We’ve already written about the things young people fear when first investing. Now, we’re out to explore the major mistakes young investors make when they’re still new to the game. Jason Hartman’s Ten Commandments of Successful Investing advise educating yourself. Sometimes, the best way to avoid a mistake is to know about it, so take note.
First, investors get excited about stocks. They’re sexy, well publicized, and touted in the media. But companies file for bankruptcy all the time, especially these days. If all of your money is sitting in one company and it goes under, you’re looking at significant losses. Stick with investments that are less risky and keep a diversified portfolio.
Second, people tend to think that investing is just for the wealthy. It isn’t—$1,000 in a savings account with a 5% annual return will turn into $26,500 in twenty years. Invest young.
Third, don’t forget to check into possible expenses associated with your investment, should they cut into your return. There may be fees (depending upon the investment) and you may be paying without even realizing it. Mutual funds often carry fees, so it is best to stick with investments that are fee-free and easy to maintain control of.
Next, make sure that you aren’t obsessing over the fluctuation of the market. Young investors tend to watch prices rise and fall, and the internet makes it all too easy. Combine that with the extreme way the media portrays slight market fluctuations, and you’ll drive yourself crazy. It is normal to feel anxious about your investments, but don’t make it worse. Instead, check on your portfolio sparingly to see if changes are required.

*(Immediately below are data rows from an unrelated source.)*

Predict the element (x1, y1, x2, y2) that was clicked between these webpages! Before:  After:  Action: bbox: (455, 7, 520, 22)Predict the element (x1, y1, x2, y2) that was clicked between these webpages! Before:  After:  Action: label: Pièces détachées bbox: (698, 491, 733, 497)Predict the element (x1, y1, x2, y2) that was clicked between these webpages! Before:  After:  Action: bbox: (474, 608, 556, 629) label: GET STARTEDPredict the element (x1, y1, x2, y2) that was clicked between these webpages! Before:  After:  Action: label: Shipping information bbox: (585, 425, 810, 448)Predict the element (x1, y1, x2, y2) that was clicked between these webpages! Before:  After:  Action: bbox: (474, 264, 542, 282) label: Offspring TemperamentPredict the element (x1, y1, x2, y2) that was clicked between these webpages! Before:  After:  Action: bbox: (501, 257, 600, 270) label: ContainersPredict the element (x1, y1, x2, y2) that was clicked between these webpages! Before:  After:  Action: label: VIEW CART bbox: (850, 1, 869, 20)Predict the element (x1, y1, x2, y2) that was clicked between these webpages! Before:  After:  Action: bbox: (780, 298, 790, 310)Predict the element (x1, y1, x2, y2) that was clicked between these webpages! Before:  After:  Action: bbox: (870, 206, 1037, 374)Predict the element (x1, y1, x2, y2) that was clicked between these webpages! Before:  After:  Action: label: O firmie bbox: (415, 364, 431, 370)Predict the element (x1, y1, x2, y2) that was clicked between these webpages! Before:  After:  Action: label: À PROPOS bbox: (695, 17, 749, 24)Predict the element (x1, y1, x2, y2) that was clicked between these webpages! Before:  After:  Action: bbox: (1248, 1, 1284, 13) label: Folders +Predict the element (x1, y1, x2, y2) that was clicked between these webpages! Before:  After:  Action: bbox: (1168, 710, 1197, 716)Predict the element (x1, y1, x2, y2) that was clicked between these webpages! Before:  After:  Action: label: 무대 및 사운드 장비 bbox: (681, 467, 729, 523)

Besides, if you’ve diversified your portfolio, there is nothing to worry about. Many young investors don’t, and risk ending up like the Bernie Madoff investors who threw large amounts of money at one man who happened to be running a scam.
The Bottom Line:
Sure, there are bound to be a few mistakes made during your investing career, particularly those early years. But those who learn from their own mistakes (and, more importantly) the mistakes of others are certainly less likely to repeat them.